When you talk about performance cars, a list of several manufacturers comes to mind. Before the explosion of Asian-made mini rockets, you needed to go European, and specifically German, to get the latest in performance machines.

BMW has been the performance marque of choice for several decades. While BMW makes it difficult to improve on the factory design – simply by building performance into the original products – there are, however, modifications that can be made. Changes in design for a specific purpose can enhance, rather than destroy, the overall capability of the factory components. In this article, I’ll highlight some of the more common upgrades we perform.

The main focus will be modifications to the suspension. This is always the best starting point for a performance upgrade, even before engine or brake improvements. Creating more horsepower or making a car stop better only works when you can control the direction of the car.

The car we are modifying for this article is a 7 Series that has plenty of speed potential from its V8 engine, but is somewhat lacking in directional control with its soft factory suspension. There are numerous suspension kits available for this car, but the customer supplied the system of his choice to provide a means to lower the car, and stiffen the suspension, while still delivering a decent ride.
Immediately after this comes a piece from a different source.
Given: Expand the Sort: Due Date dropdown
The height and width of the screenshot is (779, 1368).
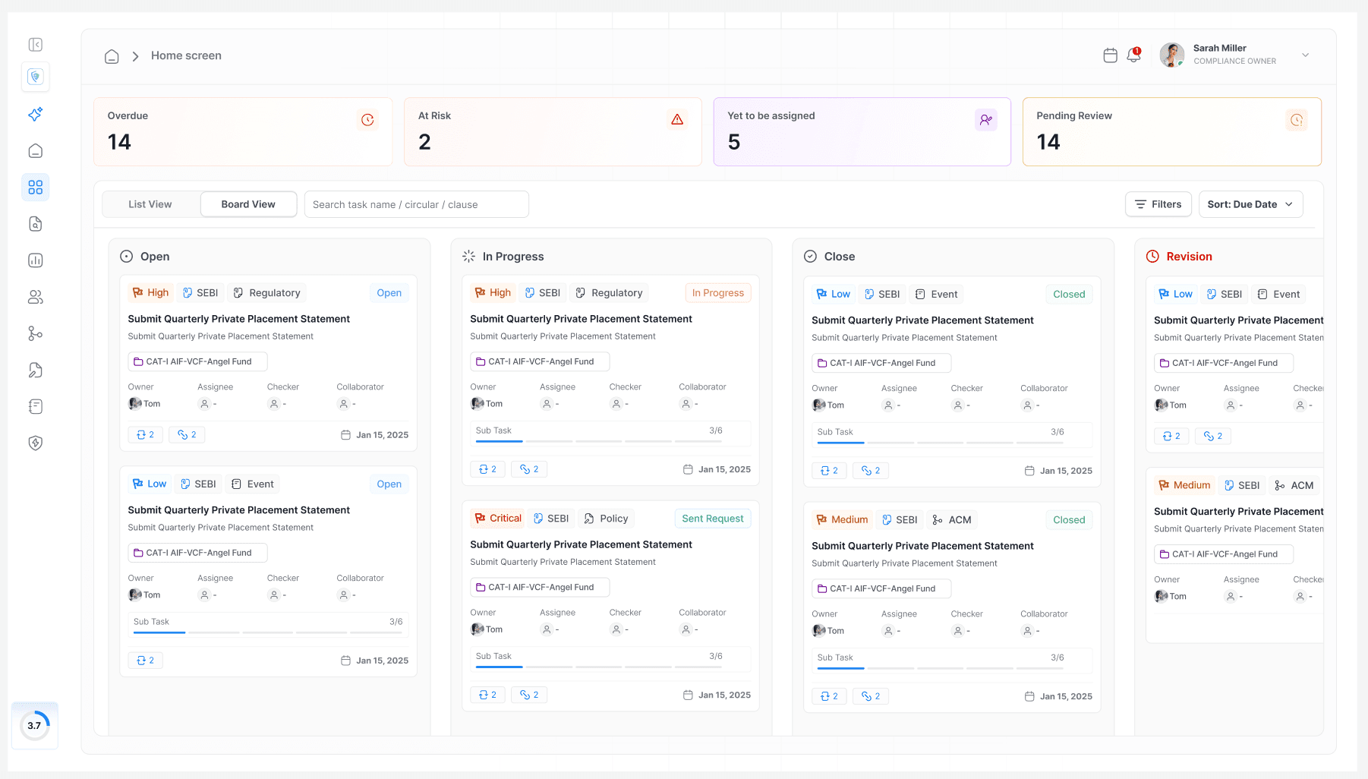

The kit provided by the customer for this job included front and rear adjustable struts, springs, and larger front and rear sway bars. At the start, the time allowance seemed to be quite generous; however, as the job progressed and parts were removed, we noted that this job was not an easy do-it-yourself project.

This same modifications on 3 and 5 Series cars are much less involved, with the time allowance being more realistic.

The 7 Series BMW has a multi-link front suspension that is quite complicated and takes up a lot of space. Due to the unibody design of this car, the suspension has to take some interesting forms to fit in the available space. The hardest component to replace turned out to be the sway (stabilizer) bar. Since we were replacing the struts as well, this was the time to make the sway bar change.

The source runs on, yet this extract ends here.